> [TASK DESCRIPTION]
Reproduce the stretch of items below from the line containing "Image resolution: width=1024" through the line containing "Click Slovenia's flag", word for word. Include both end lines and nothing else.

** Start EXTRACTED INFORMATION **

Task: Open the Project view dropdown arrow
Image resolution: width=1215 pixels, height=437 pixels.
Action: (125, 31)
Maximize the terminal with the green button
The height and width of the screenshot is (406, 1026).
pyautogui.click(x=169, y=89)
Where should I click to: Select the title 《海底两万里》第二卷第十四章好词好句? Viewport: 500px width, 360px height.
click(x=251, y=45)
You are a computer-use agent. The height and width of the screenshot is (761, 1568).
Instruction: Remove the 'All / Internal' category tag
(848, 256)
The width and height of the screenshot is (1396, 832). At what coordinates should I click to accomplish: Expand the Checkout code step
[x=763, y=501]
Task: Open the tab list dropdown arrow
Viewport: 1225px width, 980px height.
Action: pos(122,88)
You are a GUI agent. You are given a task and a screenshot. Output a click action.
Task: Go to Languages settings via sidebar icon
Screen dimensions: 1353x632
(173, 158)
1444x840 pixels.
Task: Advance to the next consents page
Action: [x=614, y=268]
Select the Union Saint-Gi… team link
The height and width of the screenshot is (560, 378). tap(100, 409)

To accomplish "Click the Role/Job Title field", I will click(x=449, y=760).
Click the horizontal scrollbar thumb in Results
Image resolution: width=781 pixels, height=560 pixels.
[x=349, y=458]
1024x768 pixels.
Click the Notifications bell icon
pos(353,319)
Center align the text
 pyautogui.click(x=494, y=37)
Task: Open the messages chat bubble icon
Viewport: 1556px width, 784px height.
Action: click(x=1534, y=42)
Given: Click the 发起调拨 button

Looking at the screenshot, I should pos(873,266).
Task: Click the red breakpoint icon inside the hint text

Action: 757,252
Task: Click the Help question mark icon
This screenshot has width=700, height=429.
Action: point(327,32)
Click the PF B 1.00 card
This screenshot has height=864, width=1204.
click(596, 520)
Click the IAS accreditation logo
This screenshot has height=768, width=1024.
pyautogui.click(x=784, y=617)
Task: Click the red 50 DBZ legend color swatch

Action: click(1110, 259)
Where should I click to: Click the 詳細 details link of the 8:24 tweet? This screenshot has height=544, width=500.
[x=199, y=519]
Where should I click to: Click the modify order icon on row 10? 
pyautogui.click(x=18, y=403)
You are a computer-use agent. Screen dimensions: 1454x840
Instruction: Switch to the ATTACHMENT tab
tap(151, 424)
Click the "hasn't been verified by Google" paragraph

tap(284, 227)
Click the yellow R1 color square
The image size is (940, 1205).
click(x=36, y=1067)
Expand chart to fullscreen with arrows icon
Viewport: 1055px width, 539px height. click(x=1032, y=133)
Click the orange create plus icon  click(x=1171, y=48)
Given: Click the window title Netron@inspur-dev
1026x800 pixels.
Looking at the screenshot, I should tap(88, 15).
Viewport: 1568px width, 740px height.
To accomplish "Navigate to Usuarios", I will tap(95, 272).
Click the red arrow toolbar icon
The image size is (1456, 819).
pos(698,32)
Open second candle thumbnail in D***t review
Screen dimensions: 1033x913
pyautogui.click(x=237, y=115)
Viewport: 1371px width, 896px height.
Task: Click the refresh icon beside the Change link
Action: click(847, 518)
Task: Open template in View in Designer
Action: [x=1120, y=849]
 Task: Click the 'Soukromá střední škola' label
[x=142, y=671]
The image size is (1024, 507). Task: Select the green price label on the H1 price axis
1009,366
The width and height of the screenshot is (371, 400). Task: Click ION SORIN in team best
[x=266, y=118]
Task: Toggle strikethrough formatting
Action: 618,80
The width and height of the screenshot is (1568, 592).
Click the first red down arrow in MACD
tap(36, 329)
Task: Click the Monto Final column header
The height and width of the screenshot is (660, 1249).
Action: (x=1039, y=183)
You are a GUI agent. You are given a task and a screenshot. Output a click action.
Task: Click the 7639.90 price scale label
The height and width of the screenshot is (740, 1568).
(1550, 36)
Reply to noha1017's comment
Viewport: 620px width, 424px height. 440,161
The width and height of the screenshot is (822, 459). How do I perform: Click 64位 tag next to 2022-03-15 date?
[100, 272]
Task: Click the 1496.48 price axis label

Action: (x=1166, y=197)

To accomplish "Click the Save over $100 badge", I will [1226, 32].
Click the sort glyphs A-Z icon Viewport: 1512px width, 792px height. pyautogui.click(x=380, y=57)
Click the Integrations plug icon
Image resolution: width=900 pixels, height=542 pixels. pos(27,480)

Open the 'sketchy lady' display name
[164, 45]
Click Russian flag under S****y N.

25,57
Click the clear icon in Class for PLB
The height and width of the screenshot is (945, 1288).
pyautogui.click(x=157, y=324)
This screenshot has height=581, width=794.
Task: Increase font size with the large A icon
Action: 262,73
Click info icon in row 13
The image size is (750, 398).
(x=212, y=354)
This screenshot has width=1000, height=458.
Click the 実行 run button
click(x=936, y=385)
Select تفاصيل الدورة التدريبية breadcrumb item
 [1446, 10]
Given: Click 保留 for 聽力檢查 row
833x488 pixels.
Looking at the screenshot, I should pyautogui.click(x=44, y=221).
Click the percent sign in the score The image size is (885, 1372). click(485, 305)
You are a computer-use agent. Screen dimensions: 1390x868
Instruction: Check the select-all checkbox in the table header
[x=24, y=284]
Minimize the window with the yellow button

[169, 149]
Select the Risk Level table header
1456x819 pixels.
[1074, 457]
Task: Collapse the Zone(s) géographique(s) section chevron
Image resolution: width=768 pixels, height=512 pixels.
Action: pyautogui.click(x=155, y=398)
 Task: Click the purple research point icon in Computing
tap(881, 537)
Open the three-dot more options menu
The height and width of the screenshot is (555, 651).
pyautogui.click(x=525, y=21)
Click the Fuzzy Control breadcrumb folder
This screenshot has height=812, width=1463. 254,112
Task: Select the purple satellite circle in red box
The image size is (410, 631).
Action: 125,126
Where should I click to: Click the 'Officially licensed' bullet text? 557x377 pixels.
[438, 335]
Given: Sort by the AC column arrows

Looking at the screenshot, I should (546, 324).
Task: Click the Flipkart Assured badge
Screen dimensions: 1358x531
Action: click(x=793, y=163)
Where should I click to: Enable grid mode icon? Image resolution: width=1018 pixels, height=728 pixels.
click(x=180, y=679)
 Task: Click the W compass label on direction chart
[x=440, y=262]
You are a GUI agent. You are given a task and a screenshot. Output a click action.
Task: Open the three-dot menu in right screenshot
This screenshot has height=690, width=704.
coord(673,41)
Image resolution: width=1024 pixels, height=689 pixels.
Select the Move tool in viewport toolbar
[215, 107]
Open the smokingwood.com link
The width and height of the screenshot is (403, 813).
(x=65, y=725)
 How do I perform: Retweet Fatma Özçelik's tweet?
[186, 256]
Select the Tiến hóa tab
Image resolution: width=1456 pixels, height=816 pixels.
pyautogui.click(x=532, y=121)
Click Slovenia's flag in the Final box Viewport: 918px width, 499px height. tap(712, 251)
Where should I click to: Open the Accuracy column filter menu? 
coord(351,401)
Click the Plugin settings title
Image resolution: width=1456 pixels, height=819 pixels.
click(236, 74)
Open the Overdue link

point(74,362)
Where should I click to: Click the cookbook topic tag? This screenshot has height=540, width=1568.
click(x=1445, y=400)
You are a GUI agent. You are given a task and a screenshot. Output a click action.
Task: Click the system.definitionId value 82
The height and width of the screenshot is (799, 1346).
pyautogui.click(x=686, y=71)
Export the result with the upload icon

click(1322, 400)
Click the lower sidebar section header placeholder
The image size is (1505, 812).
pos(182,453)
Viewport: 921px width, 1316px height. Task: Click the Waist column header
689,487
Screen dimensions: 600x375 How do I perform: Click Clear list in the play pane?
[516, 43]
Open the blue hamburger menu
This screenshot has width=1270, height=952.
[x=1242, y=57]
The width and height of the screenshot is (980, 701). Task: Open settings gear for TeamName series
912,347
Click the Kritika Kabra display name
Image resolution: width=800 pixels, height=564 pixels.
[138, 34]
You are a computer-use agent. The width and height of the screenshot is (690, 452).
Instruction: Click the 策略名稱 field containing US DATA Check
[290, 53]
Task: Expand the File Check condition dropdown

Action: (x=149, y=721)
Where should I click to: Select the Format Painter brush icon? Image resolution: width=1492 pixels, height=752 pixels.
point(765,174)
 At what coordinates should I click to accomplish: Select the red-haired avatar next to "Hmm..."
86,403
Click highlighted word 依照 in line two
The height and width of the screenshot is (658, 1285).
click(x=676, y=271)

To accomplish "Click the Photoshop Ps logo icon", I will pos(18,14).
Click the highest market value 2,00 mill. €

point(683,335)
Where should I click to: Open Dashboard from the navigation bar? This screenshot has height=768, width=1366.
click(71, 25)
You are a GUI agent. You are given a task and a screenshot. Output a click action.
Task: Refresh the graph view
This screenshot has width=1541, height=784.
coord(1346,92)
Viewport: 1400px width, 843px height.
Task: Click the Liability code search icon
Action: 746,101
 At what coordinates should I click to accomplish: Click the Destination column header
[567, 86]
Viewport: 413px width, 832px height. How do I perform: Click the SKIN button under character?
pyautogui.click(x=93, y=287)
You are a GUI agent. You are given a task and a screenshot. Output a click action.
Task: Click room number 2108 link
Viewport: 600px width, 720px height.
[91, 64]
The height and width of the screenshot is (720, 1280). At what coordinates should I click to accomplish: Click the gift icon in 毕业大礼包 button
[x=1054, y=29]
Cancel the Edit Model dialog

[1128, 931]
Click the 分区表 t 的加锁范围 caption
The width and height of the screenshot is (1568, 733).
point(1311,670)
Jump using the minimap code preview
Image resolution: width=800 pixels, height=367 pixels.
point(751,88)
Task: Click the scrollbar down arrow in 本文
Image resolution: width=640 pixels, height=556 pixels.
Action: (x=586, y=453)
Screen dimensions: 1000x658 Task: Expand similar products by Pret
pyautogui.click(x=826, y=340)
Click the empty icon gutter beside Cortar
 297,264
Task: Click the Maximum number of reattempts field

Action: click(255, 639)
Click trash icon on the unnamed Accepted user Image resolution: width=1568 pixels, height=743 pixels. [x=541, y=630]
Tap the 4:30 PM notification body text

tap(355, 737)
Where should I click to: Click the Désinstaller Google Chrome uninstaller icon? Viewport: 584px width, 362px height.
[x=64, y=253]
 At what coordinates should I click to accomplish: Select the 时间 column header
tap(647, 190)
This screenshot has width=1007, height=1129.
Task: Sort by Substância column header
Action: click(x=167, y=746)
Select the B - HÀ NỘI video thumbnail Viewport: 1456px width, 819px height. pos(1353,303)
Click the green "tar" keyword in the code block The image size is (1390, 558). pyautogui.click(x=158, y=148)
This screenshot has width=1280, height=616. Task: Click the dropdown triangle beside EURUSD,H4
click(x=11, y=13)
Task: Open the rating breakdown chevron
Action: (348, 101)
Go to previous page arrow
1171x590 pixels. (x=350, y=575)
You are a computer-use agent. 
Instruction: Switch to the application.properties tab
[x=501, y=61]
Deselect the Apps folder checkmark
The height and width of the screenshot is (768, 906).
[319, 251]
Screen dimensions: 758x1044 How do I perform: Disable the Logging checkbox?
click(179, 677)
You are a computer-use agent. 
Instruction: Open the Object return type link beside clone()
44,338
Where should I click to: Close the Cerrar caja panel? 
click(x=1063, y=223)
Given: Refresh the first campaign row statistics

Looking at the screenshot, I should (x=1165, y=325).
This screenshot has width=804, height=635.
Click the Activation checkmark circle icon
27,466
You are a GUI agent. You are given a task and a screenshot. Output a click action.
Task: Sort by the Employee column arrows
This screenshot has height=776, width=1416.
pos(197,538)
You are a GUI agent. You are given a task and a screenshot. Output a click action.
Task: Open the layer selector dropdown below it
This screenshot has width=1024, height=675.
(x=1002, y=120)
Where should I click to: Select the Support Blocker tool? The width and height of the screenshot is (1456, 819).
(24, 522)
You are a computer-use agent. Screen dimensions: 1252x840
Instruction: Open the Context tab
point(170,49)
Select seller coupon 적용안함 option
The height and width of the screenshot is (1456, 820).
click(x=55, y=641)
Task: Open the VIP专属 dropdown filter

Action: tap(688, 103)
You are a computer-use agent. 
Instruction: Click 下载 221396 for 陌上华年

** End EXTRACTED INFORMATION **

> [PROBLEM SOLUTION]
Image resolution: width=1024 pixels, height=689 pixels.
Select the Move tool in viewport toolbar
[215, 107]
Open the smokingwood.com link
The width and height of the screenshot is (403, 813).
(x=65, y=725)
 How do I perform: Retweet Fatma Özçelik's tweet?
[186, 256]
Select the Tiến hóa tab
Image resolution: width=1456 pixels, height=816 pixels.
pyautogui.click(x=532, y=121)
Click Slovenia's flag in the Final box Viewport: 918px width, 499px height. tap(712, 251)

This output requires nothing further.